In the study by Gourgouillon et al., the intensity levels of IL-2 in stimulated cultures were similar in the LTBI and active TB groups (2,097 and 1,869 pg/ml, respectively; p = 0.852) [23], which might be due to the young age of the patients, as well as the low sample size of this study. However, LTBI in young individuals was associated with relatively higher IL-2 responses.

In the study by Goletti et al. in India, where TB is highly endemic, the definition of “community controls” were recruited from families without cases of TB in the same household or neighborhoods, and TST was performed in only 54 % of individuals. Among those tested by TST, a significant difference between the proportions of positive responses was found in the community controls and household contacts. In addition, 42 % of the community controls were IGRA-positive due to this limitation. The median level of IL-2 to the mitogen in the patients with active TB was higher, although not statistically significantly, than in the household contacts and community controls. Moreover, a significant difference was found between the response in the community controls compared to the household contacts (p < 0.004) [26].
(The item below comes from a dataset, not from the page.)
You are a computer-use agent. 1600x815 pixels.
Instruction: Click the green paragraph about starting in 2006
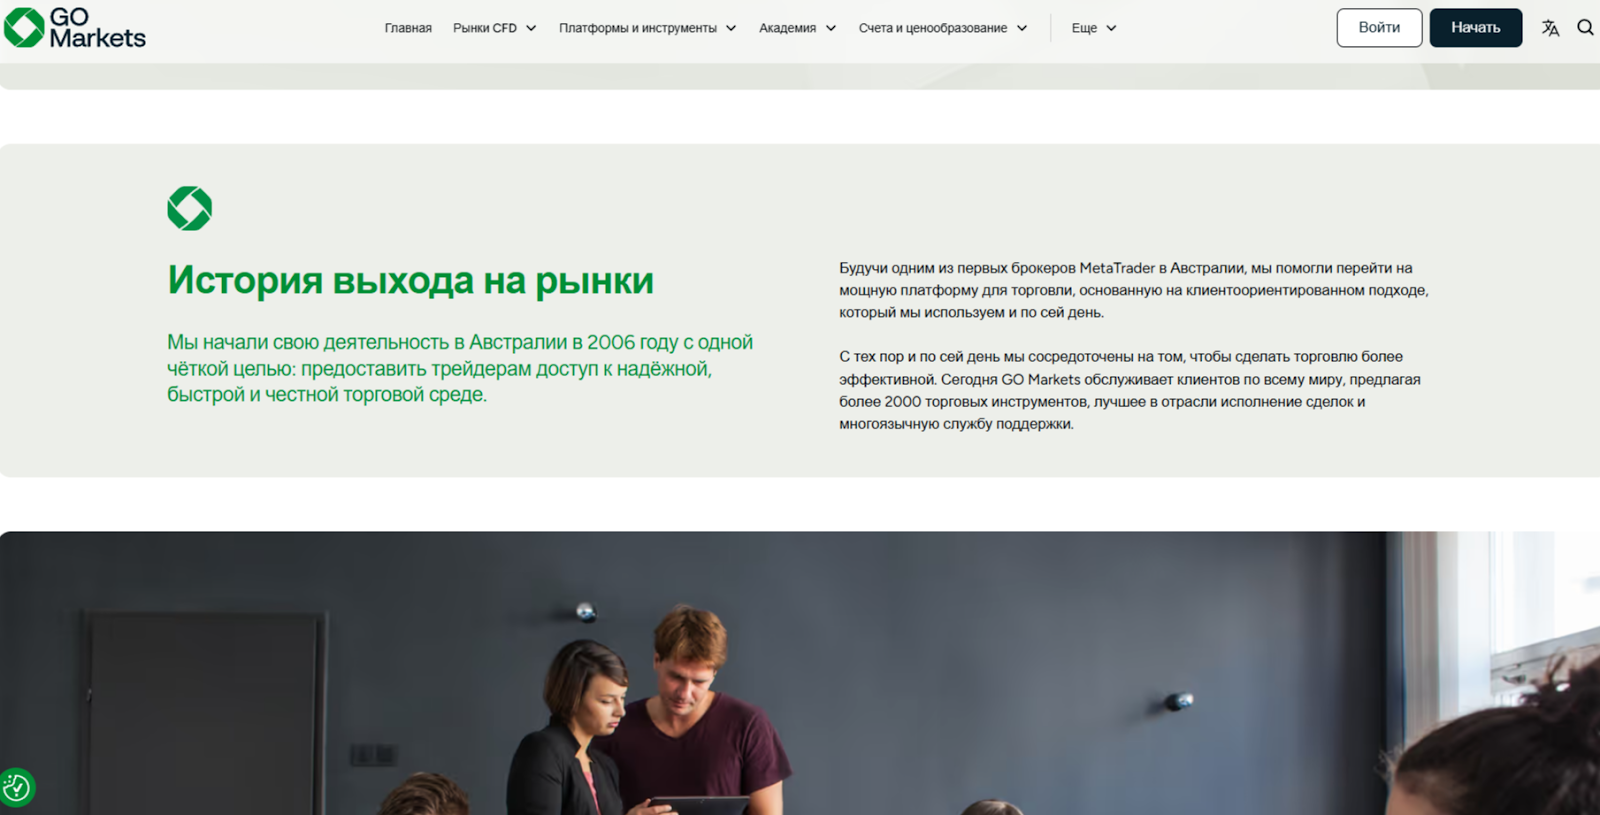pos(459,368)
In the study by Suter-Riniker et al. [27], the simultaneous analysis of IFN-γ and IL-2 in plasma supernatants revealed a significant shift toward an IL-2-dominant functional T-cell response compared to those of the intermediate (IFN-γ, 1.0 to 5.0 IU/ml) and high (IFN-γ, >5.0 IU/ml) responders. This type of response has been shown to be associated with the elimination of M. tuberculosis infection and suggests that such patients may not require prophylactic therapy [10, 27, 32].

A greater IL-2 response in LTBI is consistent with the current hypothesis of immunity to intracellular pathogens. Immune responses associated with effective virus control or clearance were predominantly composed of multifunctional/polyfunctional CD4+ T-cells secreting IFN-γ, TNF-α, and IL-2, as well as CD8+ T-cells [32]. An increasing proportion of both IL-2 and IFN-γ is found in individuals who control the virus with no sign of clinical disease [23, 33]. Decreased IL-2 production and deficient IL-2-induced cell proliferation have also frequently been observed during acute TB [30].

In conclusion, according to the meta-analysis, IL-2 is a valid marker for the diagnosis of LTBI. When there is no definite gold standard for the diagnosis of LTBI, the IL-2 release assay in addition to IGRA can improve the ability of IGRA to identify individuals with recently acquired LTBI. In addition, the IFN-γ and IL-2 functional signature is recommended to be used for the monitoring of individuals infected with M. tuberculosis.